Forensics: Wiping Hard Drives….Do you need thermite?

Every week, or possibly every day, there are new forums where people (with little to no experience of data recovery) discuss the merits of different methods of wiping data and destroying hard drives. One of the the frequent conclusions is that data cannot be deleted or wiped and  thermatie is the only answer.

Some people will discuss, at length, the number of wipes that are required to wipe a hard drive, with answers varying from  7 to 32.  Some insist that once you wipe it 32 times you then need to grind the hard drive to a find powder, and then, of course, use thermite.

These answers, as anybody who actually works in the data recovery industry will attest to are complete rubbish.

Once data has been overwritten i.e. a 0 is converted to a 1, or vice versa, then that data is gone. It cannot be recovered by software, electron microscopes, or men in dark suits.  It is gone.

In addition to this, the moment that the platters of a hard drive are scratched, recovering data from them is very hard, and can be impossible. Hard drive platters are surprisingly sensitive, its just that the hard drive itself is a very good design. Anyone doubting this can perform a simple test, take an old hard drive out of your computer (one with data on, but data you don’t want), open the drive and put a long deep a scratch along the platters. Then, send the drive to a data recover company and see who can recover the data. Most data recovery companies offer a free diagnoses, i.e. you can find out for free if they can recover it.

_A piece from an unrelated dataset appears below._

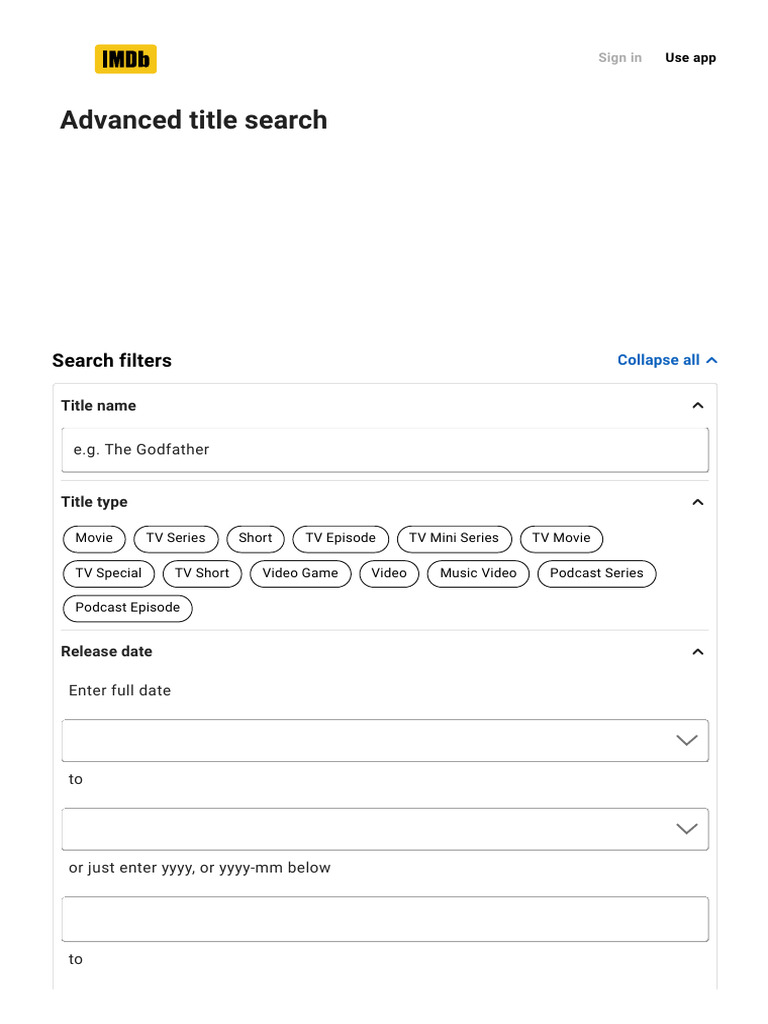Screen dimensions: 768x1024
Task: Toggle the Movie title type chip
Action: (94, 539)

Or, if you want to use the same service the CIA, MI5, and all the other spooks use, you can pay £100 for a diagnosis and send it to Ontrack, the worlds biggest data recovery company.

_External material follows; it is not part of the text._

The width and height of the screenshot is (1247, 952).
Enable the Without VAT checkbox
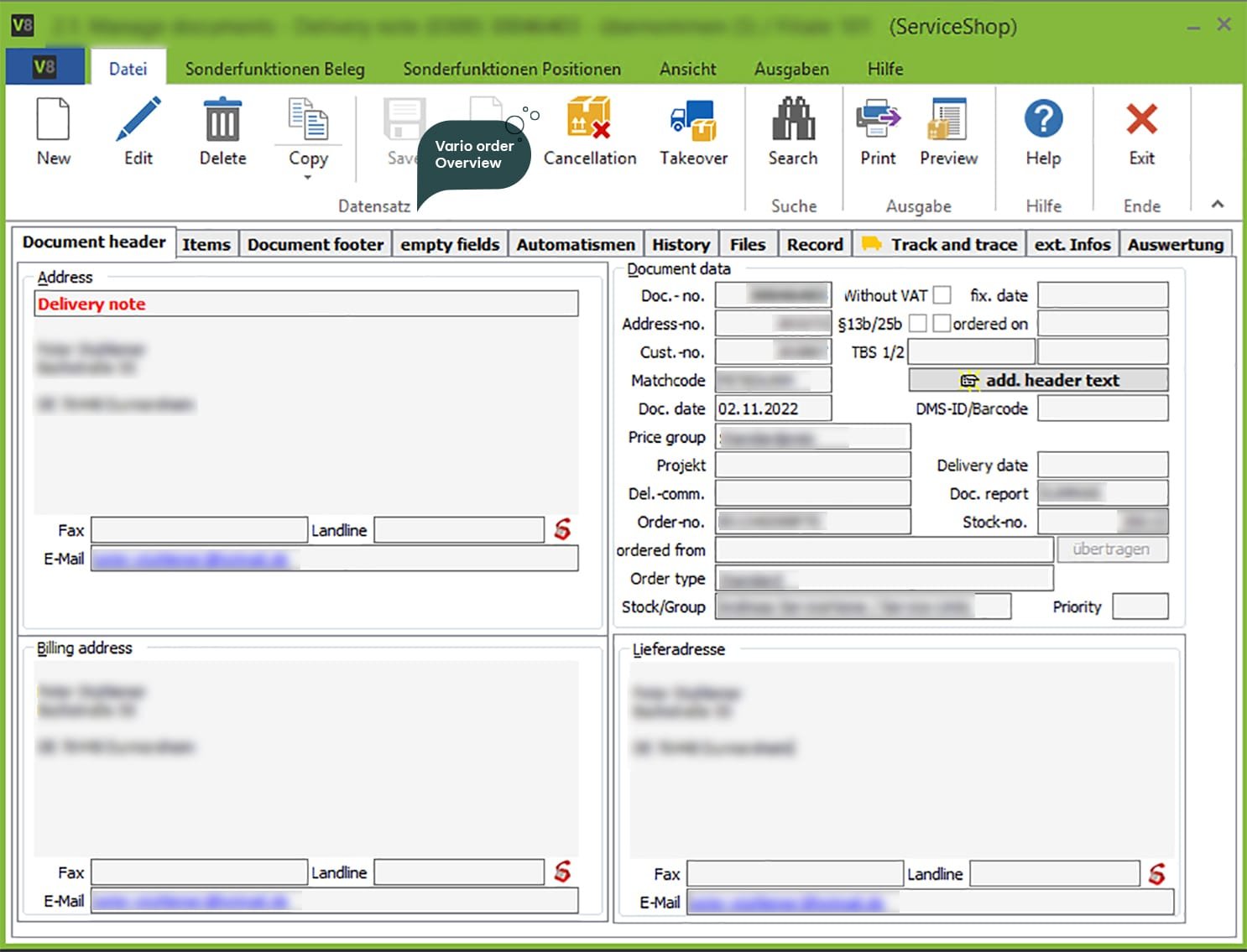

KrollOntrack recovered the data from the Shuttle, they are the company that governments use when is a major case, from the  Madrid bombing to old backup tapes that contain critical data.

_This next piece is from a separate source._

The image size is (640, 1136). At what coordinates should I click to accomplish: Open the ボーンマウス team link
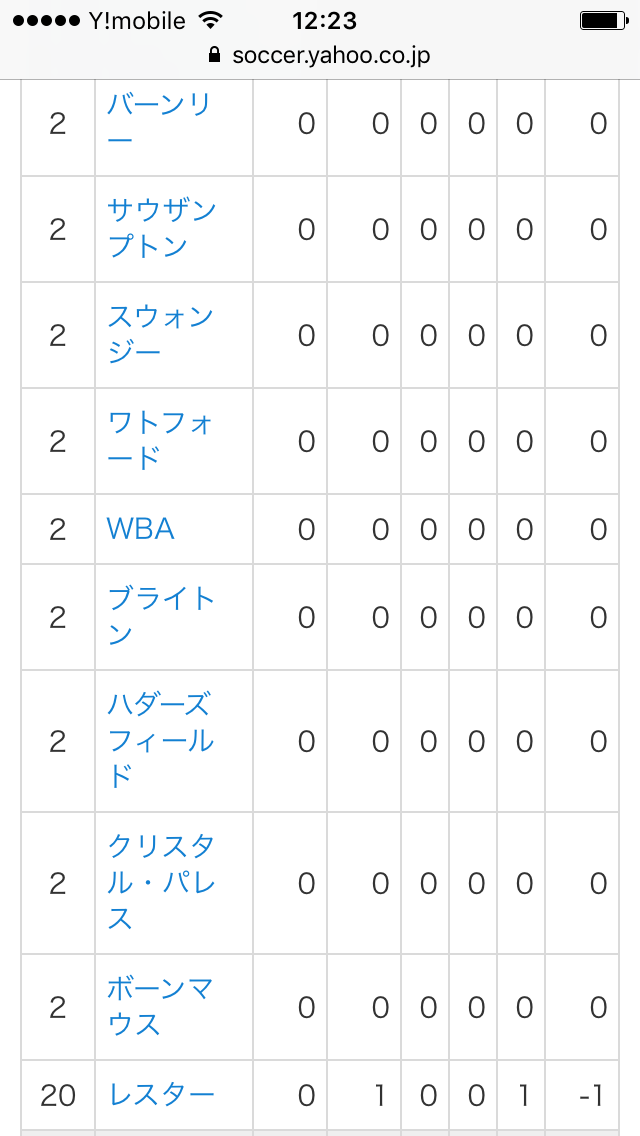coord(159,1007)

To wipe data do you need thermite? No. [But that would definately work!]


4 Responses to “Forensics: Wiping Hard Drives….Do you need thermite?”

  1. AB Says:

    I was trying to restore data on a formatted disk and somehow in the process, I got a prompt that it will wipe D partition (I have two partitions, C & D), I accidentally clicked and next when I restarted my computer, partition D shows but there is no data in it. It can’t be accessed also, shows error that the drive is not formatted and when tried formatting it again error says it can’t be formatted. Please help.

    • 585 Says:

      Its sounds like you may have deleted your partition, not formatted, if that’s the case the data is still there, you just can’t access it. If you have started writing data into the D partition , over the actual data, then is may be partially overwritten. Depending on the volmes involved you may have lost some or all of the D drive.

      What tool where you using for this?

  2. MozyMan Says:

    I have argued with other computer technicians about this on a number of occasions. There seems to be a gross misunderstanding as to what it takes to destroy data contained on a Hard drive.

    Hollywood would have us believe anything is recoverable, or men in black suites can somehow resurrect data from a multi-formatted disk. Not true at all… format the disk and 1/0 the entire thing and be done with it… data gone.

  3. Andrew Moriyama Says:

    Thermite offers a certain and rapid means to eliminate all data, a 1 pass wipe takes a substantial amount of time

    and formatting a hard-drive does not render data unrecoverable, formatting and overwriting the drive does.